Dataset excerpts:
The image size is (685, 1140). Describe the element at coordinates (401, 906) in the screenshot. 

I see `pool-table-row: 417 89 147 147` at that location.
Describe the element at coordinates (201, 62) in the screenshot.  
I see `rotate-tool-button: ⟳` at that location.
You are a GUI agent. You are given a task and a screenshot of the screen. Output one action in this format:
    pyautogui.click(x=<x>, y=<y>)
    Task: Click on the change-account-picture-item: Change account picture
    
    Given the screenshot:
--
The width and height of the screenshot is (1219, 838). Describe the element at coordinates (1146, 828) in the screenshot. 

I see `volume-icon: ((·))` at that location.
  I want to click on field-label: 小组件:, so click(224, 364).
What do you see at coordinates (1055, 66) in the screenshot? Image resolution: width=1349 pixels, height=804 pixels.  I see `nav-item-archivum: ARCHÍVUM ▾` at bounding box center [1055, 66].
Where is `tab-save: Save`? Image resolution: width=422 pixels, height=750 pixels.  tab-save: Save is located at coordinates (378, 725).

PROBLEM DESCRIPTION: Substitute "Screen resolution" for "Image resolution" in the lines starting with the line containing "What do you" and going on through the line containing "coordinates (378, 725).", leaving everything else unchanged. Reproduce only those lines.

TASK RESPONSE:
What do you see at coordinates (1055, 66) in the screenshot? Screen resolution: width=1349 pixels, height=804 pixels.  I see `nav-item-archivum: ARCHÍVUM ▾` at bounding box center [1055, 66].
Where is `tab-save: Save`? Screen resolution: width=422 pixels, height=750 pixels.  tab-save: Save is located at coordinates (378, 725).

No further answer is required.